C'est à une épatante leçon de cinéma qu'invite cette édition des Désemparés, dernier film américain de Max Ophüls, tourné en 1949 et devenu, jusqu'à aujourd'hui, une rareté de cinémathèque. Outre la qualité de la version, ce DVD est accompagné de deux interventions passionnantes. L'une du grand spécialiste américain d'Ophüls, Lutz Bacher, l'autre du réalisateur Todd Haynes, grand admirateur du cinéaste allemand, au point de décrire ici tous les points référentiels dont il s'est inspiré pour construire les personnages et le scénario deLoin du paradis.
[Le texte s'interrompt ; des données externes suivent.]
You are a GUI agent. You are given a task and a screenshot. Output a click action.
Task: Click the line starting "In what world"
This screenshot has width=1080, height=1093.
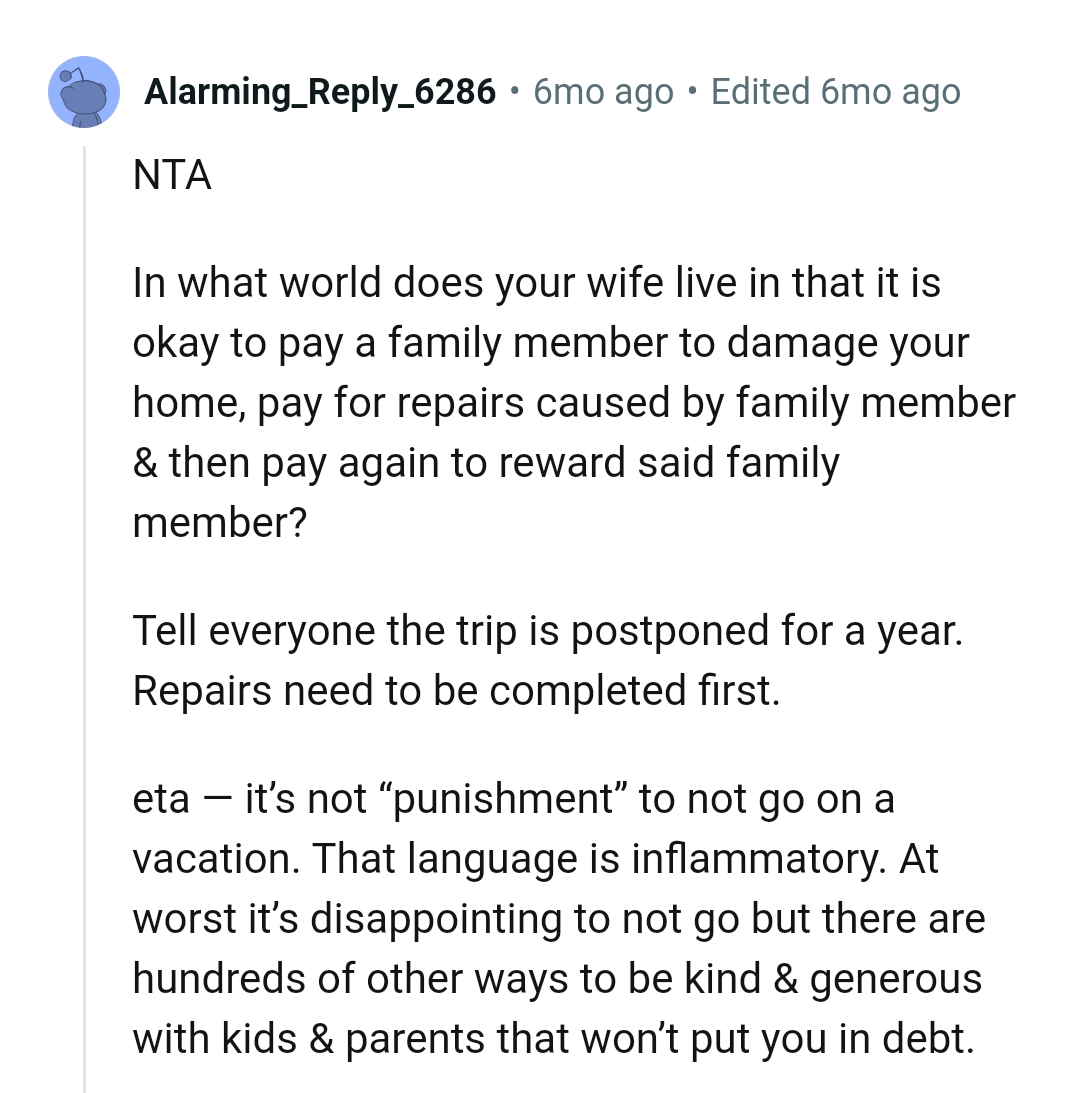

The Reckless Moment, titre original du film (le Moment d'égarement), est tiré d'un roman d'Elisabeth Sanxay Holding, un mélo classique mettant en scène une femme qui sauve sa fille de 17 ans du monstrueux pétrin dans lequel elle s'est fourrée. La mère courage est seule aux manettes tandis qu'en ces années d'immédiate après-guerre, son ingénieur de mari travaille à la reconstruction de l'Europe et, au passage, à son enrichissement personnel.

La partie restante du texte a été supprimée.